A couple of years ago, a dear, long-time friend of our family went to be with the Lord after a hard battle with cancer. It had been years since I’d seen her, but her death evoked a great deal of grief in me. As I reflected on our interactions, I realized—at least in part—why her death had made such an impact: throughout my childhood, she’d gone out of her way to show me love. 

Her small acts of kindness might have seemed simple—things like styling my hair for a piano recital, teaching me how to make snowman earrings out of beads, and offering beaming smiles and warm hugs as she greeted me. Each one demonstrated that I was cherished even though I wasn’t her own child.

Through the death of this saint, I was startled and saddened as the Lord revealed a subtle lack of warmth in my own heart toward kids that aren’t my own flesh and blood. Had you asked, I would've said I love all children. I’ve spent my whole life around little kiddos. I had six younger siblings, babysat regularly as a teen, and now have six kids of my own. Yet I knew God wanted to give me a greater love for kids. So I decided that, by His grace, I want to carry on the baton our friend left behind. I want to love children extravagantly, for His glory.

God’s Heart toward Children

I don’t think it’s a reach to say that we live in a society whose value system is defined by money, productivity, and anything that will serve us.
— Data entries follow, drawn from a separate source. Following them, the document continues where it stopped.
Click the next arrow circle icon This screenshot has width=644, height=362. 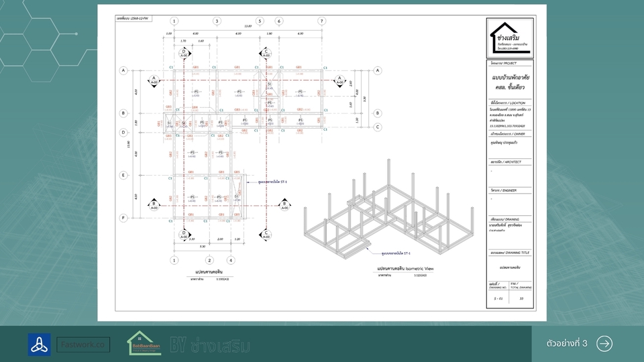604,343
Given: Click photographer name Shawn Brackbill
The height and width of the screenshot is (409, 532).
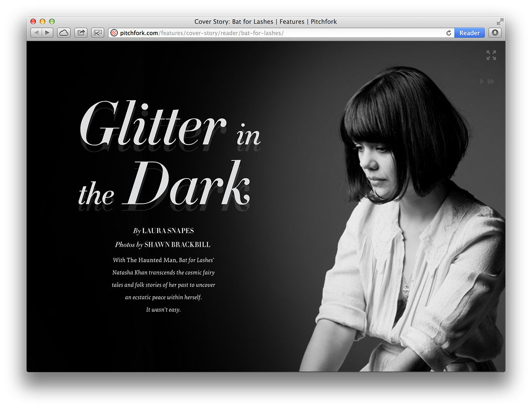Looking at the screenshot, I should coord(177,245).
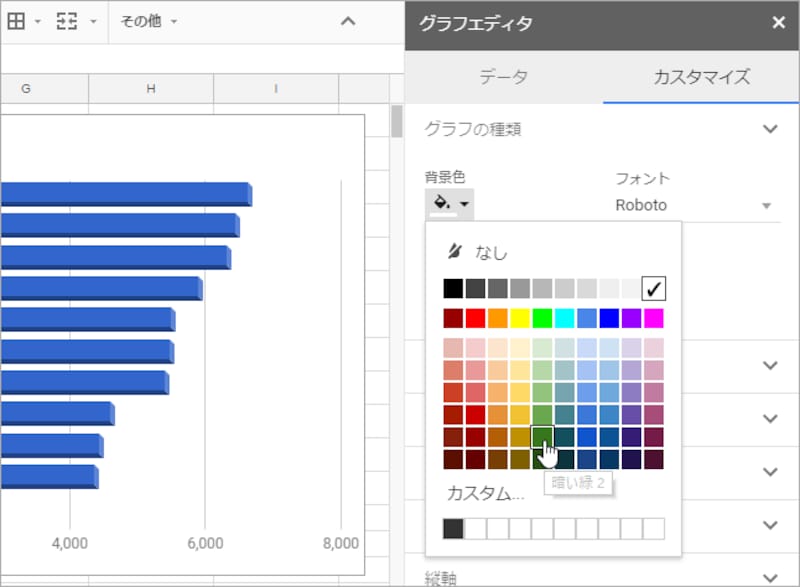Select the borders icon in the toolbar

16,22
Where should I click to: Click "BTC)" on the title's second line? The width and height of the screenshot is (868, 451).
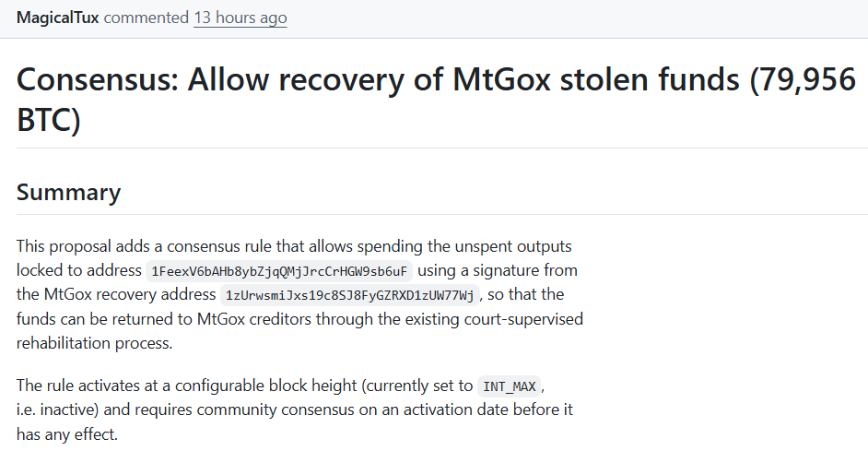[x=49, y=120]
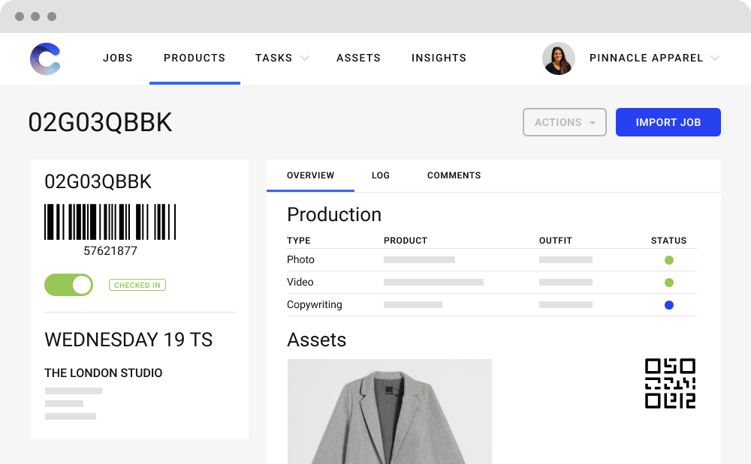751x464 pixels.
Task: Open the Insights section
Action: (x=438, y=58)
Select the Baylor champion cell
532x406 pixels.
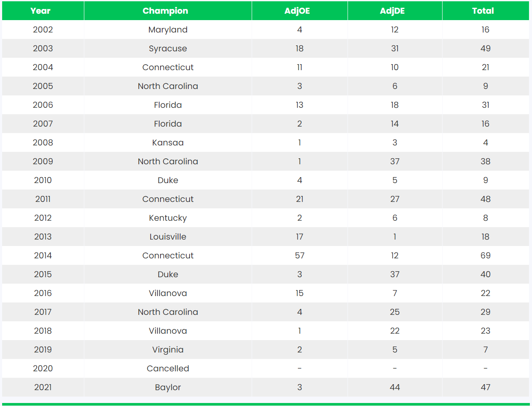[x=168, y=387]
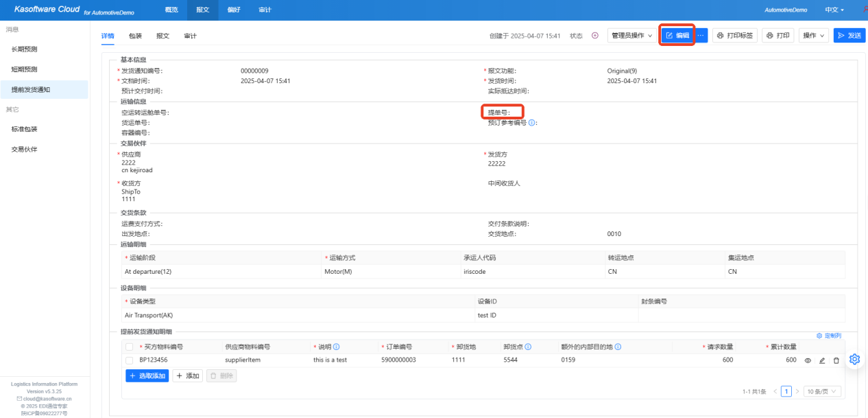This screenshot has height=418, width=868.
Task: Open the 操作 dropdown menu
Action: coord(813,36)
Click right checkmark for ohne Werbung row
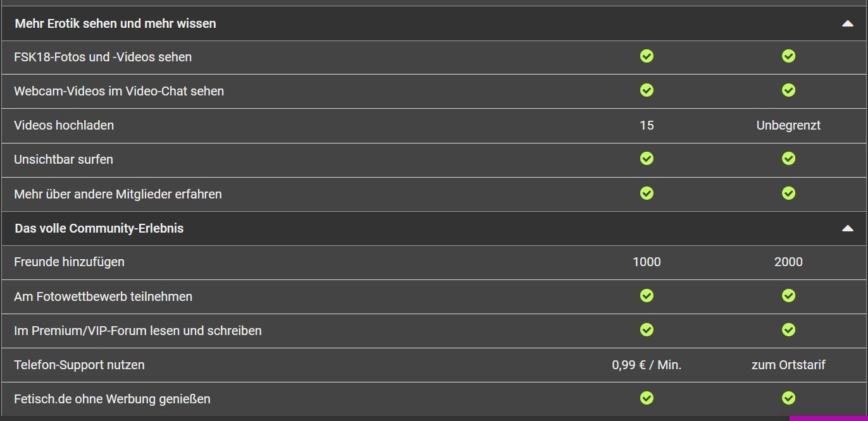The width and height of the screenshot is (868, 421). point(788,398)

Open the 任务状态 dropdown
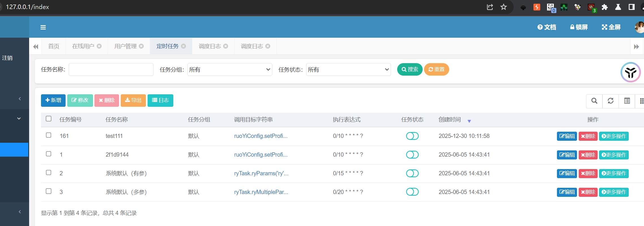tap(348, 70)
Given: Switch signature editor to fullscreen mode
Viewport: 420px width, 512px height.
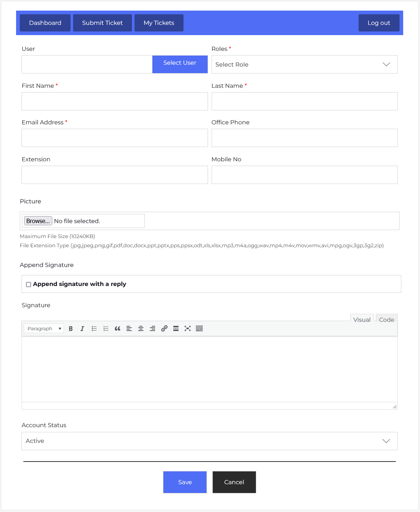Looking at the screenshot, I should pos(188,328).
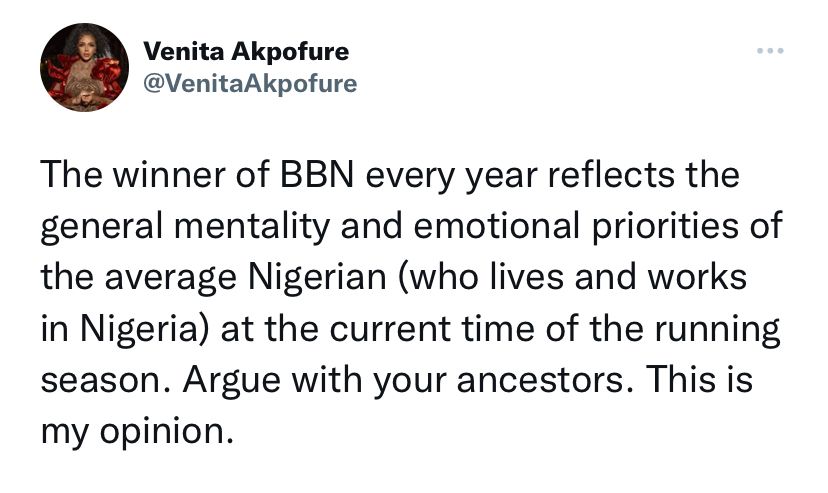Click the word 'season.' in the tweet
The image size is (828, 493).
[x=106, y=379]
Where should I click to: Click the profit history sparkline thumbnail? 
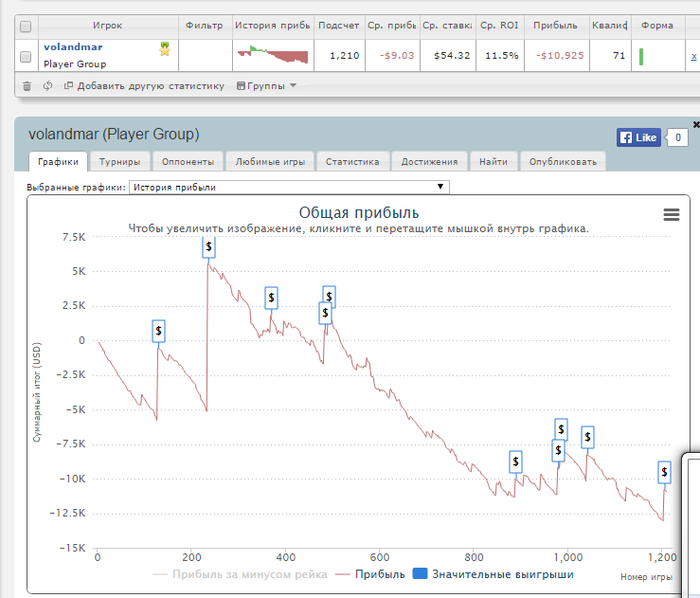(273, 55)

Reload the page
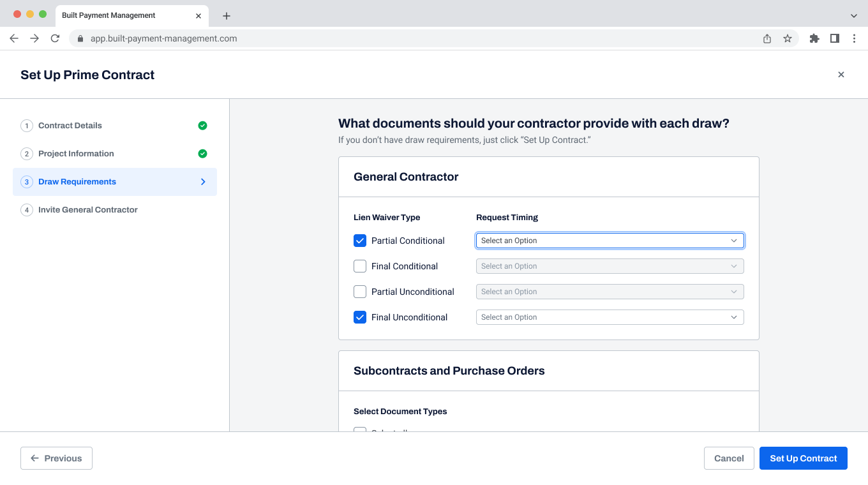[x=55, y=38]

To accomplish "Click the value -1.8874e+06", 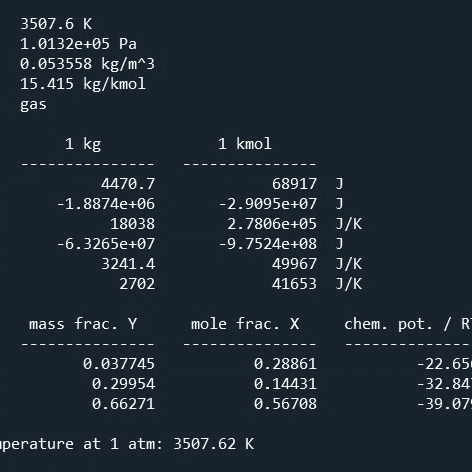I will 106,204.
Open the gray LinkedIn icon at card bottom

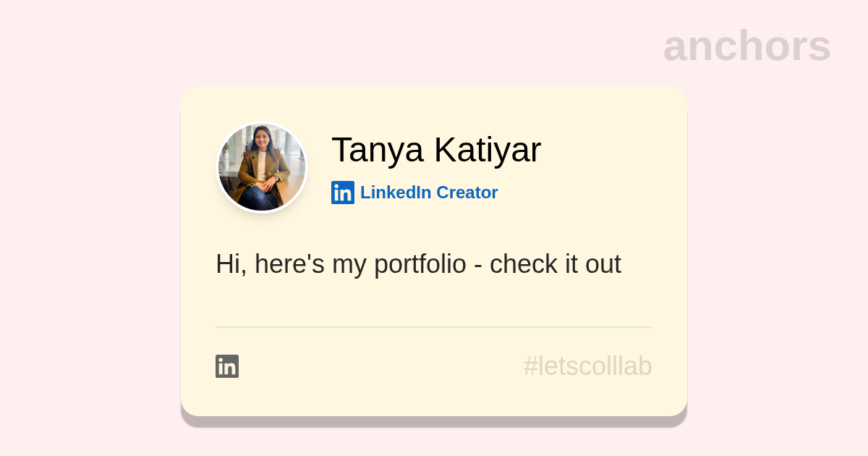coord(227,366)
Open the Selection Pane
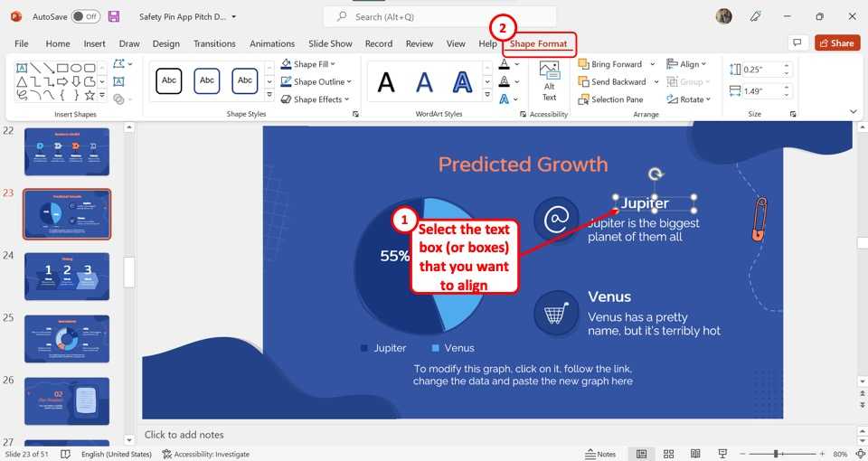 [611, 99]
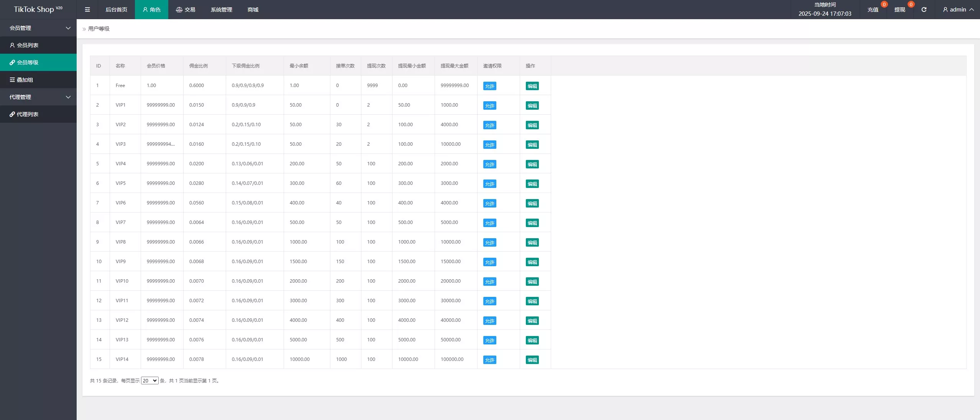
Task: Collapse sidebar with hamburger menu icon
Action: 87,10
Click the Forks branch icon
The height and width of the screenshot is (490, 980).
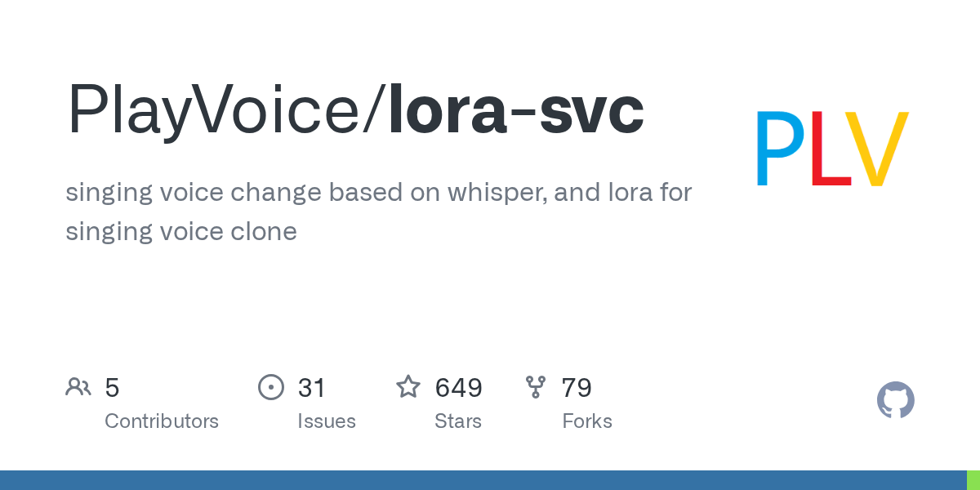pos(536,387)
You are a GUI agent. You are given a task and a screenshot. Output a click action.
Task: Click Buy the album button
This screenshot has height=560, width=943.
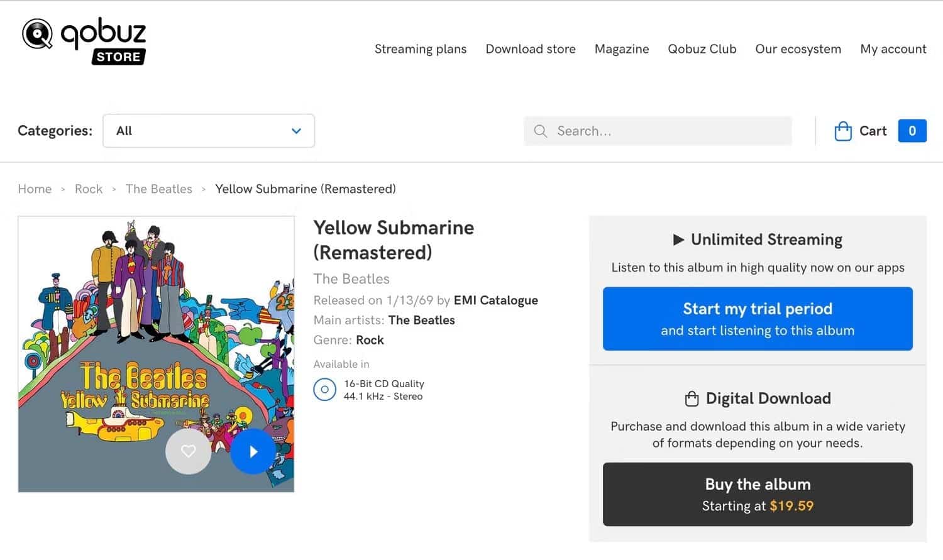tap(757, 494)
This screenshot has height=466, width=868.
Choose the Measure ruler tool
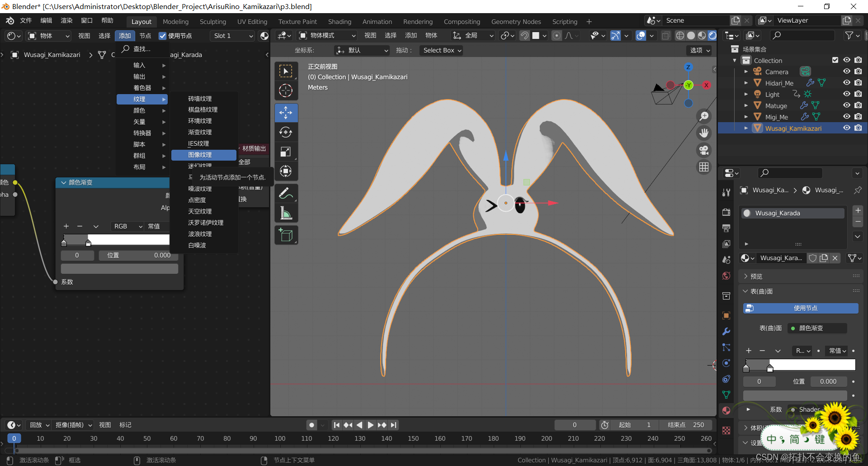(286, 213)
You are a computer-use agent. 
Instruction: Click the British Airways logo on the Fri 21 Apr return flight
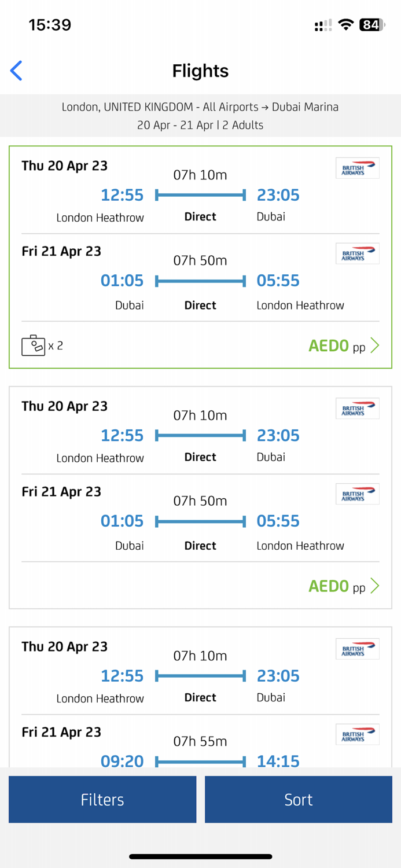(x=357, y=253)
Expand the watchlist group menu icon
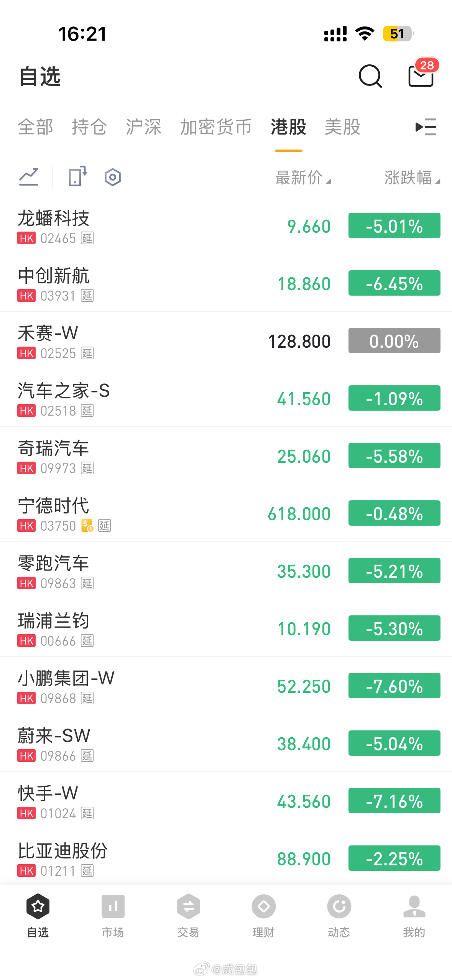Screen dimensions: 452x980 pyautogui.click(x=426, y=127)
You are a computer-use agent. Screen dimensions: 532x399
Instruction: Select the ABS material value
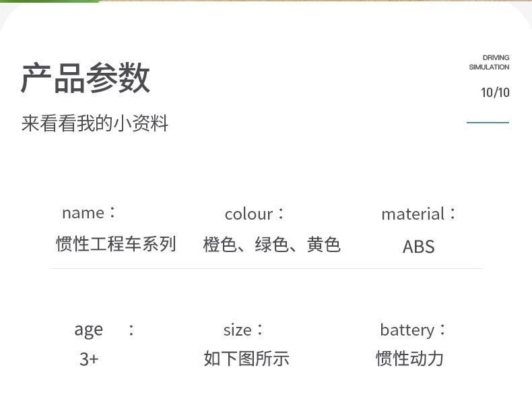point(418,247)
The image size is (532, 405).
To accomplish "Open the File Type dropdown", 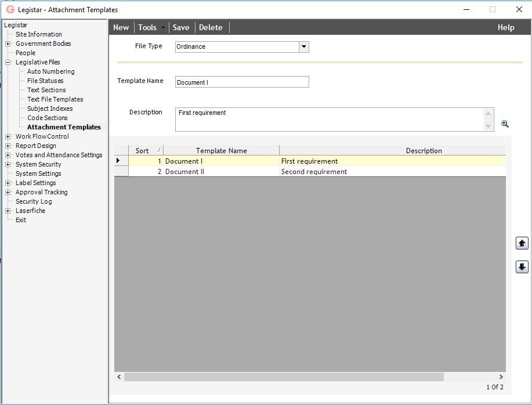I will 303,47.
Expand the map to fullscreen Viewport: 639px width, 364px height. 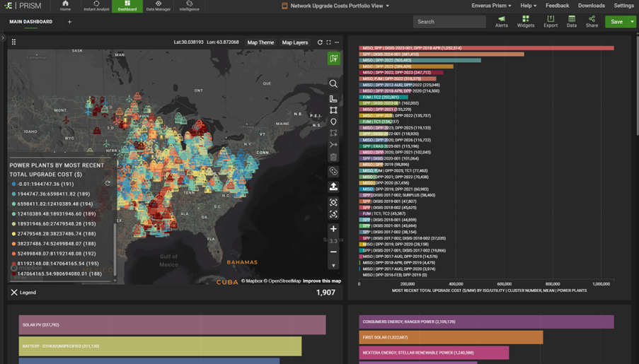pyautogui.click(x=328, y=42)
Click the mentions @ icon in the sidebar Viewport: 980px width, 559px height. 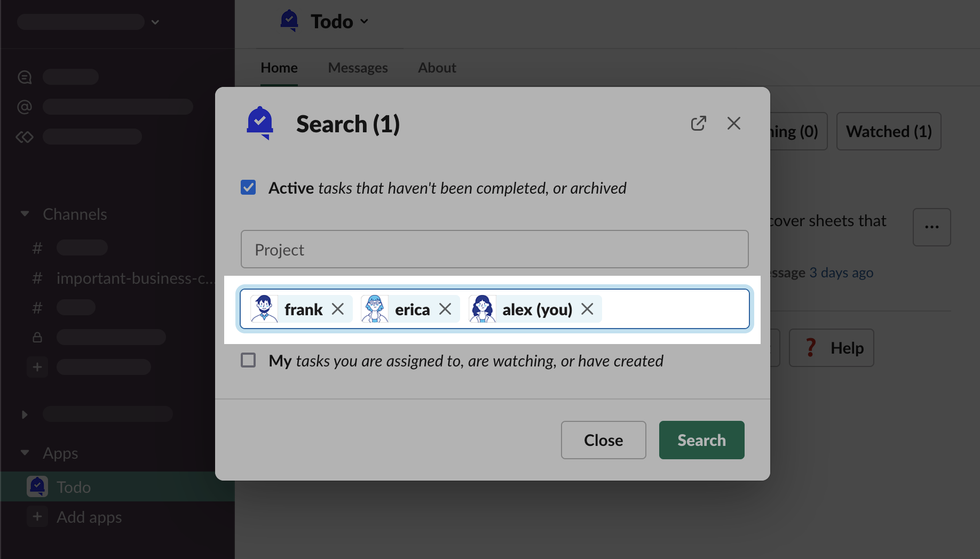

It’s no wonder, then, that we see a widespread attitude that children are a hindrance to things considered “better” (like a job or cool experiences). Or, if they are wanted, children are looked at as something to have for the sake of our own happiness. 

Think about it: in many places, couples have the option to abort preborn children for any reason. And even though most people who claim the name of Christ are appalled at such a thought, our culture’s diminishment of children has crept into our mindset in more subtle ways. I’ve been told by more than one newly married woman that she and her husband were discouraged from having children until they’d traveled, built successful careers, bought a house, and done everything else they wanted to do. Don’t get me wrong—I’m all about couples considering finances, health, and life situations as they pray about the timing for welcoming children. But there’s a difference between making decisions based on wisdom or selfishness, and many of us think about having children through the lens of the latter. 

That’s why it’s so important that we ask God to give us His heart toward children. Our own, yes, but also children in general. Let’s look at a well-known account in Scripture that gets to the heart of this matter. 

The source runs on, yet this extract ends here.